I don’t like having that power over another person. So, I try. I
try very hard to remember that there is no place for tearing down. It’s not
that hard to remember. When I’m face to face with a real live person, I see their
eyes. I can feel the hurt I inflict, if I chose to inflict it. I can see the
pain in their faces as I speak hateful hurtful words. I don’t want to tear them
down. I may not be great at building up, but I can certainly stop myself from
tearing down.
As I read through Unglued the first time, much of the book
resonated in my heart. I do that. I do that one too. Oh man, that’s totally me
right there. Over and over again, I can see myself. It tells me I’m not alone,
which is comforting, but it also tells me I need to change.
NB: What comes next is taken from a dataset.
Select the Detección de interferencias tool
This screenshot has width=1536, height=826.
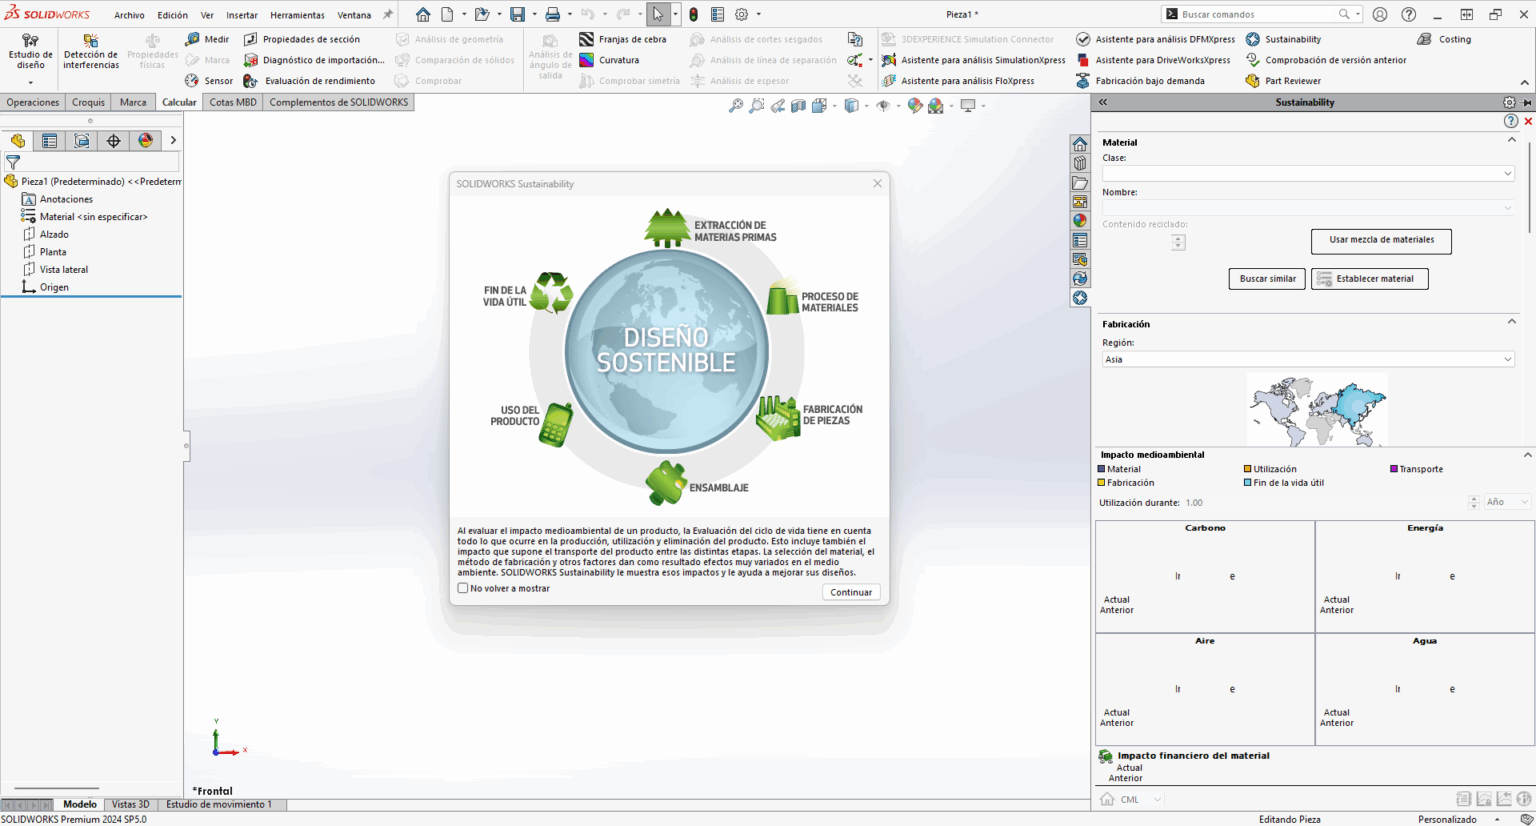click(x=90, y=55)
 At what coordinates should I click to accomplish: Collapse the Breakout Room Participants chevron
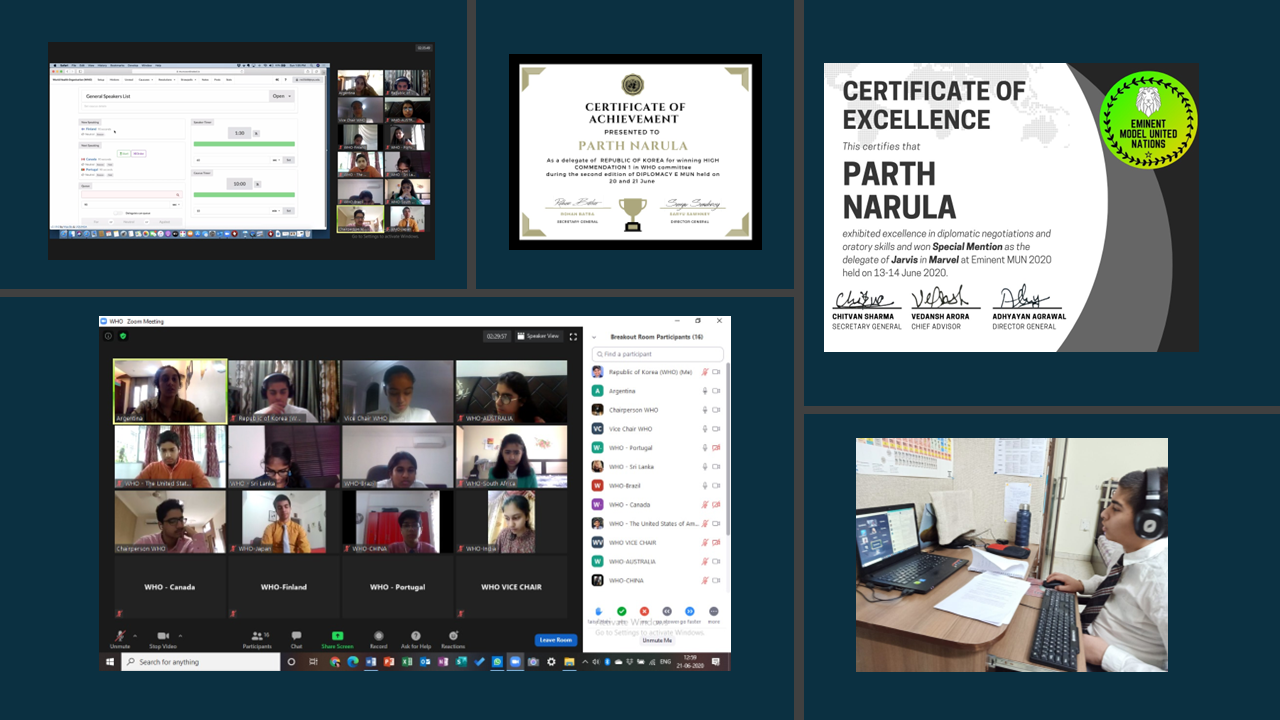click(x=594, y=337)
What I realized most of all after reading the chapter on negative
inside chatter, is that I have
changed how I speak to others. I've measured my words and started listening to
what I say to others and how I say it. I've made a huge effort to change my
words to words that build up. I've started deleting the tearing down words from
my vocabulary. But what I've failed to do is to change how I speak to myself.
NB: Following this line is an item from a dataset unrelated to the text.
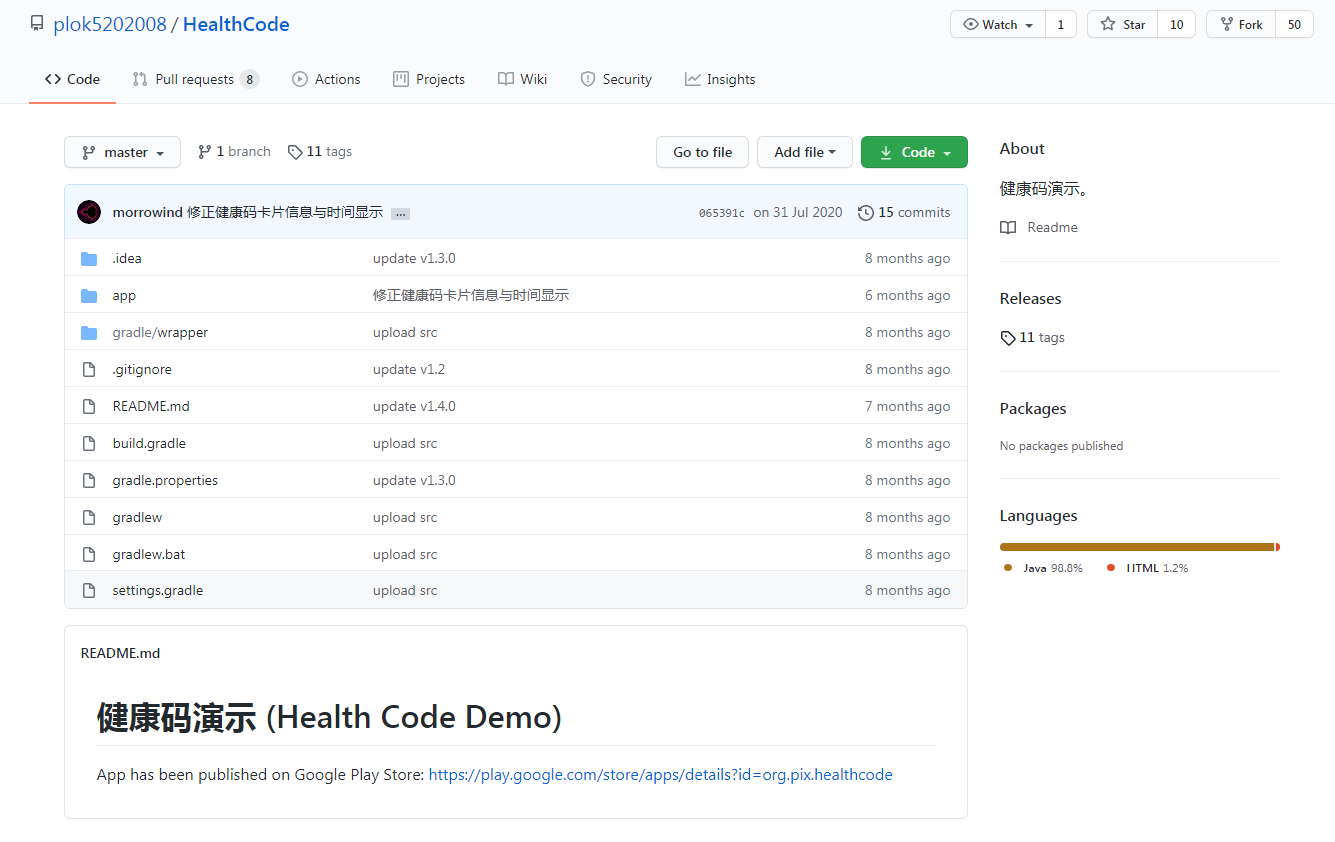Screen dimensions: 1335x842
Task: Switch to the Pull requests tab
Action: (195, 79)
I’d never thought of applying this simple reminder to my own
thought life. Am I building myself up, or tearing myself down? Where our minds
go, so go our hearts, and our actions, and our lives. What I discovered is that
I don’t build myself up. I tear myself down with the same viciousness that the
Tasmanian Devil tears through the trees in search of Bugs Bunny. I can rip
through my self-esteem with the precision of a surgeon and the destructive
power of an atom bomb. I’m fat. I’m dumb. I’ll never finish my book(s). I’ll
never be a great wife or mother. I’ll never be the friend I’m supposed to be. I
will never accomplish my dreams. Never. Useless. Ineffective. Pitiful. Broken.
But, I know that’s not true. I know that I’m loved and capable and
(if I may say so) pretty smart. I know that I could finish every story I've
ever started, and more if I would just sit down and do it. I know that I could
lose weight if I’d make more of an effort. I know that I can change and be
everything that I’m supposed to be. But it’s that voice, that negative chatter; it is full of the lies that keep me torn down.
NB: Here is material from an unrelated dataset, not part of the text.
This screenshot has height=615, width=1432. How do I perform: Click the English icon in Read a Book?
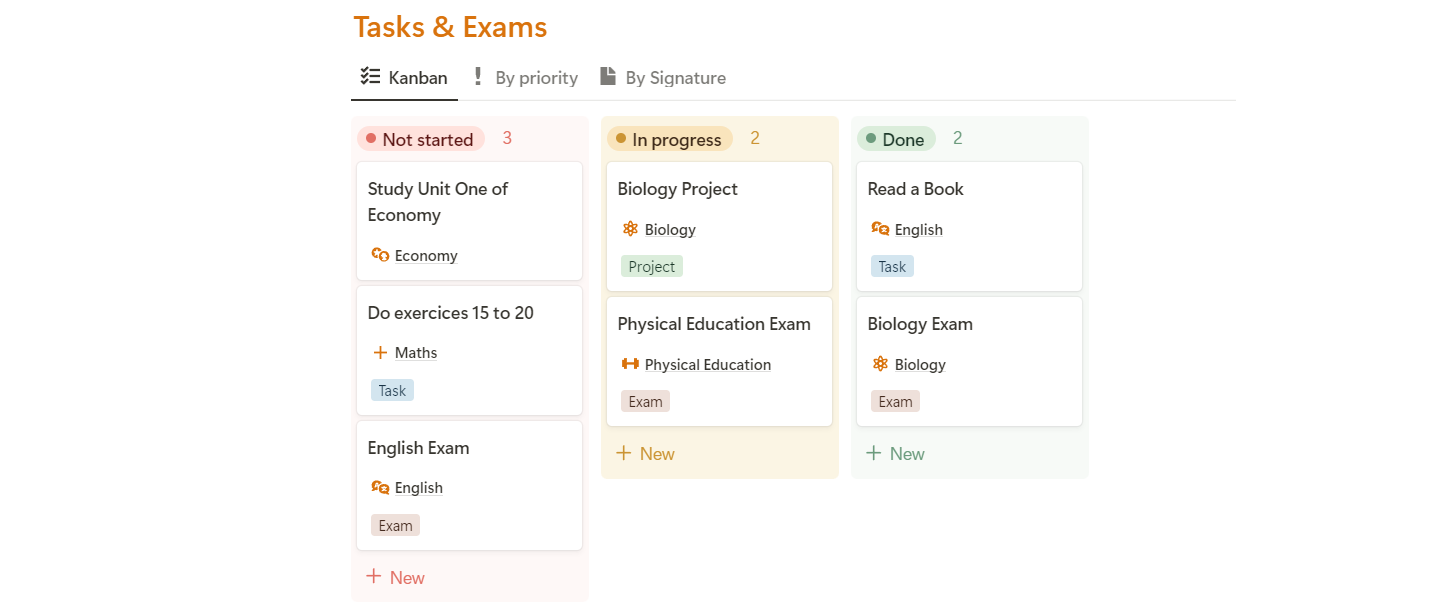(x=880, y=229)
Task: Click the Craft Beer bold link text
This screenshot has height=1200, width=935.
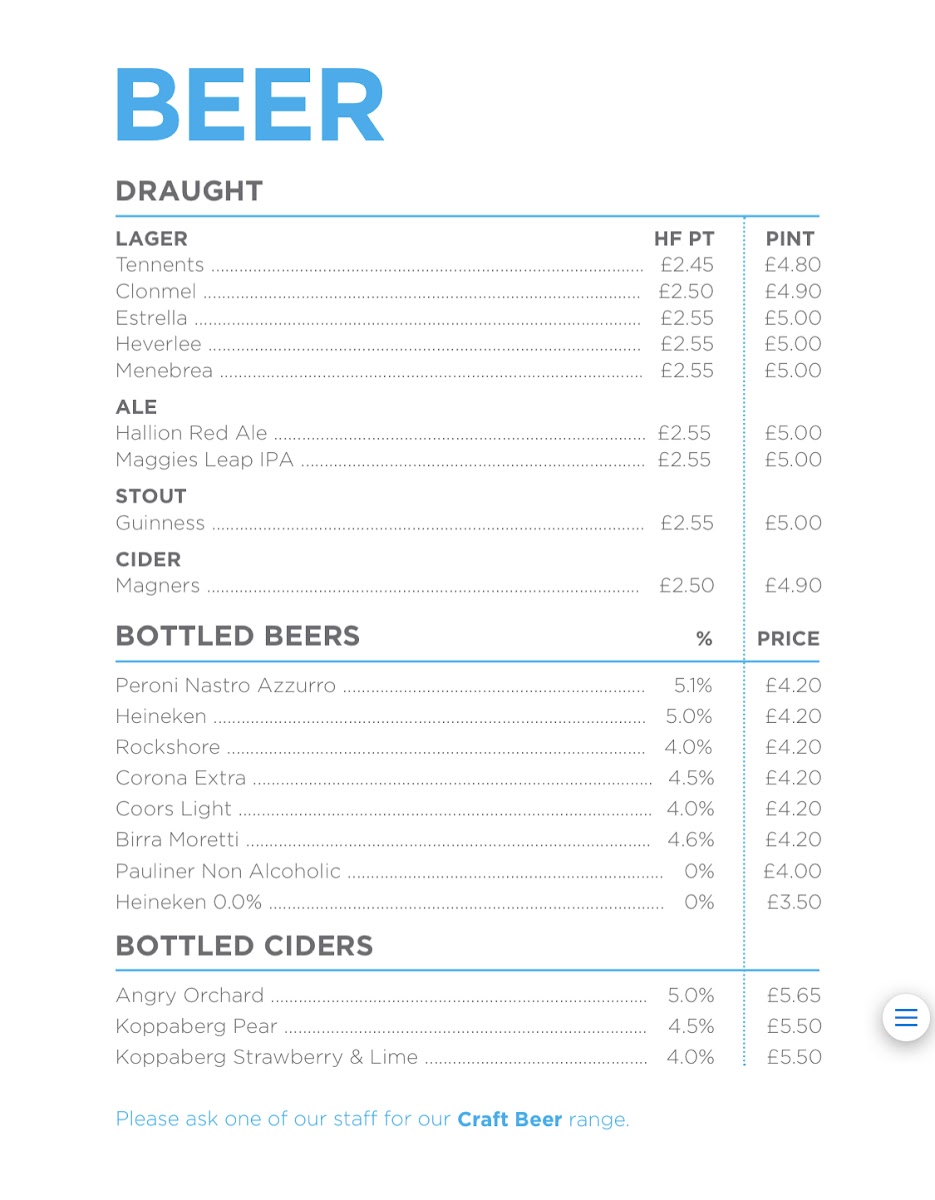Action: tap(509, 1119)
I looked up “thoughts” on BibleGateway.com, and what I found was
40 subject references to our thoughts. The majority were about negative inside chatter.
Genesis 6:5 The LORD saw how great the wickedness of
the human race had become on the earth, and that every inclination of the thoughts of the human heart was only evil all
the time.
Job 20:2 “My troubled thoughts prompt me to answer because I
am greatly disturbed.
Psalm 10:4 In his pride the
wicked man does not seek him; in all his thoughts
there is no room for God.
Psalm 55:2 …hear me and answer me. My thoughts trouble me and I am distraught
Psalm 94:11 The
LORD knows the thoughts of man; he knows that they are futile.
What this tells me is simple. God knew that we would have
terrible damaging thoughts. He knew, as He knows everything, that if we let our
minds chatter away that we would tear ourselves down, tear others down, and
make ourselves ineffective to serve God’s purpose for our lives. If the Devil
can’t have us, he’ll distract us. What is more distracting that all that
negative chattering that runs through our minds?
But, God gave us a way out too:
Philippians 4:8 Finally,
brothers, whatever is true, whatever is noble, whatever is right, whatever is
pure, whatever is lovely, whatever is admirable—if anything is excellent or
praiseworthy—think about such
things.
Today, I want to make that change. I want to take God’s way
out. I want to set my thoughts on the truth, on the good, on the positive.